Da fare:
1. Nel testo sul Decreto Recovery, in quale momento viene applicata l'eventuale interdizione?
2. Prosegui il testo sul Decreto Recovery a partire dal punto in cui si interrompe.

Testo fornito:
★ ★ ★ ★

Per raggiungere questi obiettivi, il “Decreto Recovery” mette in campo un approccio maggiormente garantista nella lotta alla mafia in ambito economico consentendo, perlomeno in linea teorica, di salvaguardare sia l’ordine pubblico, la libera concorrenza e il buon andamento dell’azione amministrativa, sia lo sviluppo economico delle imprese, applicando l’eventuale interdizione solo al termine di un articolato procedimento amministrativo, partecipato dai soggetti interessati, ovvero qualora il percorso di risanamento aziendale non produca risultati positivamente valutabili. In questo modo, i casi di estromissione delle imprese dal mercato per effetto dell’applicazione di provvedimenti interdittivi dovrebbero ridursi, senza tuttavia compromettere la sicurezza dello stesso.
Un nuovo bilanciamento quindi, quello che si vuole mettere in atto con il nuovo Decreto, tra l’esigenza di contrastare la criminalità organizzata e la tutela del principio di libertà di iniziativa economica privata, che viene fortemente compromesso dai gravi sacrifici imposti da dette misure.
Si tratta insomma di un tentativo di trovare un equilibrio più efficiente tra la necessità di controllare preventivamente le aziende coinvolte negli appalti pubblici, interrompendo da subito i rapporti con quelle su cui esistono sospetti di contiguità con la mafia, e quella di non sanzionare ingiustamente imprese che in realtà non hanno colpe, con tutte le conseguenze potenziali sui dipendenti e sul progresso degli appalti in generale.
Come si articola il contraddittorio?

★ ★ ★ ★

Insieme di voci:
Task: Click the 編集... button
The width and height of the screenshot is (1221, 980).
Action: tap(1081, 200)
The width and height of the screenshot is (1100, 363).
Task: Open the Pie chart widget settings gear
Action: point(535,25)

★ ★ ★ ★

Risultati per compito:
1. Viene applicata solo al termine di un articolato procedimento amministrativo a cui partecipano i soggetti interessati, cioè qualora il percorso di risanamento aziendale non produca risultati positivamente valutabili.

2.
Se un’azienda coinvolta in un appalto pubblico, in base alle verifiche effettuate dal prefetto, è sospettata di infiltrazione criminale, può difendersi chiedendo di essere ascoltata e presentando una serie di documenti. Al termine del contraddittorio il prefetto decide se rilasciare la liberatoria, e cioè certificare che l’azienda è libera da infiltrazione, passare direttamente all’interdittiva nei casi di sospetti più conclamati oppure attivare il nuovo strumento della collaborazione preventiva. Quest’ultimo viene adottato quando si pensa che il contatto dell’imprenditore con un’impresa mafiosa sia stato solo occasionale o addirittura inconsapevole. Ad esempio, nel caso in cui ci siano lavoratori con parenti mafiosi, oppure il caso di un piccolo imprenditore vittima del racket che però non ha denunciato gli estorsori.
Con la collaborazione preventiva non ci sono interdizioni, e l’azienda può continuare a lavorare con la pubblica amministrazione senza perdere licenze o concessioni. In pratica, si tratta di un provvedimento di sorveglianza, in cui vengono monitorati movimenti di denaro e contratti, che può durare da sei a 12 mesi. In quel periodo l’azienda deve seguire le misure decise dal prefetto per arrivare all’eliminazione di qualsiasi sospetto di contatti con imprese riconducibili a organizzazioni criminali.
Nonostante l’introduzione di significative novità a beneficio delle imprese esposte al rischio di contiguità con il fenomeno mafioso, il Decreto tradisce un limite: quello di non ripensare il sistema delle interdittive nel suo complesso, ma limitarsi ad intervenire su aspetti specifici dello stesso, mantenendo inalterata la relativa disciplina e con essa i conseguenti dubbi di legittimità costituzionale e di compatibilità comunitaria posti dalla medesima.
Inoltre, va segnalato che l’efficacia delle nuove misure introdotte potrebbe, in sede operativa, essere depotenziata nelle ipotesi in cui, ad esempio, il contraddittorio fra le imprese e l’amministrazione prefettizia non sia effettivo, cioè nel caso in cui quest’ultima ravvisi di frequente la sussistenza di ragioni di celerità che le consentano di omettere l’osservanza delle misure e degli adempimenti procedurali previsti dalla novella. È perciò evidente, alla luce di queste considerazioni, che le innovazioni apportate alle misure introdotte dal “decreto Recovery” saranno subordinate all’effettivo e rigoroso utilizzo che le autorità amministrative ne faranno in sede applicativa.